> **Provided entries**
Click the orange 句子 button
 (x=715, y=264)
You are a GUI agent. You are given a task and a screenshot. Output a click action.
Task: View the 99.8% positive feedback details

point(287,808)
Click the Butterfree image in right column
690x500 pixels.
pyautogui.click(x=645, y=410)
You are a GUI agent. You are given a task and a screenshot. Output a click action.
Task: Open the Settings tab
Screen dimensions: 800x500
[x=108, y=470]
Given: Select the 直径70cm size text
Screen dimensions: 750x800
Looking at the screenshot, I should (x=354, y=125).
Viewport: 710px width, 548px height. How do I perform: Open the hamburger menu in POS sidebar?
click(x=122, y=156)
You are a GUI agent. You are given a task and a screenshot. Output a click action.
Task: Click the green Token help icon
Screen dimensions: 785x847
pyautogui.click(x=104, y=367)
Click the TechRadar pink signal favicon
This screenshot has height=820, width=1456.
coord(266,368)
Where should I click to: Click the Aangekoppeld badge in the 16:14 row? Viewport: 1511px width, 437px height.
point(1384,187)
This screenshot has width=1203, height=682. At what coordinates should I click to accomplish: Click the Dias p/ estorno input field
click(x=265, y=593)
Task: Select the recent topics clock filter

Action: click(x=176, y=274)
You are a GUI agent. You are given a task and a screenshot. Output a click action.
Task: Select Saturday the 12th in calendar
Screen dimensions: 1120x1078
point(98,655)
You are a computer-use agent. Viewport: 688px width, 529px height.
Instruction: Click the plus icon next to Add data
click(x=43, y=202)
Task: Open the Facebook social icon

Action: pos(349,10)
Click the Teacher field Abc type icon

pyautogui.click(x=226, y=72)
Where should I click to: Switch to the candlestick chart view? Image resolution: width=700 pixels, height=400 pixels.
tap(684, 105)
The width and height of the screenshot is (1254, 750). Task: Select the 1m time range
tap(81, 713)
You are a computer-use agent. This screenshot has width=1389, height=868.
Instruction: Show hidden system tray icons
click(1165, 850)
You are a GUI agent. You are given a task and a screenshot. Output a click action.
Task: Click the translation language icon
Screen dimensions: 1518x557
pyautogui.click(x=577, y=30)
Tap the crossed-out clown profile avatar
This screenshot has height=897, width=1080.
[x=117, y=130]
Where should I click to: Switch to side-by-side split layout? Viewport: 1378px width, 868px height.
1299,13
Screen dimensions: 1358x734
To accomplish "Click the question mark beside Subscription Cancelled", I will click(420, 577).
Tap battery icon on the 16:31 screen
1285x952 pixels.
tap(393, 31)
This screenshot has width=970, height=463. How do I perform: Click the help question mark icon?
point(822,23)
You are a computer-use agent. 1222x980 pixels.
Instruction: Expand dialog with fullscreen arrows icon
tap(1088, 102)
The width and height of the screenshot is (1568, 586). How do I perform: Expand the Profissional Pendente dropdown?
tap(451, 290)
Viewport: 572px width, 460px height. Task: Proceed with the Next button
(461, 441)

> **Directions for this task**
Using the material, count the lines where the word "computer" appears. Give the number by itself.

> **Finished task**
3